* **Supplied records**

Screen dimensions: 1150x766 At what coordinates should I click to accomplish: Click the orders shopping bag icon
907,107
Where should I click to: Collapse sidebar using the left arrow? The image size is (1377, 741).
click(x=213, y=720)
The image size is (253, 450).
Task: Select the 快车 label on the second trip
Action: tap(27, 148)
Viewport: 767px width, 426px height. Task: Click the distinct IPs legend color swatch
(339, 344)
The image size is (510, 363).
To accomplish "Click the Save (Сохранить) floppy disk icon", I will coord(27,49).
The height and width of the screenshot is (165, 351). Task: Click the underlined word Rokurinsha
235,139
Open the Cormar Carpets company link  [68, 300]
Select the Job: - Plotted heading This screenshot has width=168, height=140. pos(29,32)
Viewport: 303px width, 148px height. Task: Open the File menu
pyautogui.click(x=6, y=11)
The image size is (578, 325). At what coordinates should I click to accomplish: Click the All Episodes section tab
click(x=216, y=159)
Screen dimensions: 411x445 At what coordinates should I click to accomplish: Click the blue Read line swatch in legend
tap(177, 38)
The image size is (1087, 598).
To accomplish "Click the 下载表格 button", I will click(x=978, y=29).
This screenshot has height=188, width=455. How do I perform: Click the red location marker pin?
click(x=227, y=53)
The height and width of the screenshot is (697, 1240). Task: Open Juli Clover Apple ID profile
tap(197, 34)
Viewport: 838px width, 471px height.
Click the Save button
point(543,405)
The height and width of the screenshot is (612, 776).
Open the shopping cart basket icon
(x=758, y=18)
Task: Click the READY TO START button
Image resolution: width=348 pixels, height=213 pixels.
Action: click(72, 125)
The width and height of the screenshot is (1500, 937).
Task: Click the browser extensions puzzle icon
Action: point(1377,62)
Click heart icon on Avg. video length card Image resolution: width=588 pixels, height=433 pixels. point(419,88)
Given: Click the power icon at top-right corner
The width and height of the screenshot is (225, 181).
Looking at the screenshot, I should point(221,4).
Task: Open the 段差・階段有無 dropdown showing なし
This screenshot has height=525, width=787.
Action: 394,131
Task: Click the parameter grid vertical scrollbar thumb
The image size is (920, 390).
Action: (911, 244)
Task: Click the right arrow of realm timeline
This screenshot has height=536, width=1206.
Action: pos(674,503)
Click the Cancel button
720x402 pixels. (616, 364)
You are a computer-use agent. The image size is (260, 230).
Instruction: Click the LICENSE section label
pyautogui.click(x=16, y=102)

* **Aim of the exercise**
Write out word for word every line from the one containing "Given: Click the" through the last line of the data, and no other line.

* **Response for this exercise**
Given: Click the power icon at top-right corner
The width and height of the screenshot is (225, 181).
Looking at the screenshot, I should point(221,4).
Task: Open the 段差・階段有無 dropdown showing なし
This screenshot has height=525, width=787.
Action: 394,131
Task: Click the parameter grid vertical scrollbar thumb
The image size is (920, 390).
Action: (911, 244)
Task: Click the right arrow of realm timeline
This screenshot has height=536, width=1206.
Action: pos(674,503)
Click the Cancel button
720x402 pixels. (616, 364)
You are a computer-use agent. The image size is (260, 230).
Instruction: Click the LICENSE section label
pyautogui.click(x=16, y=102)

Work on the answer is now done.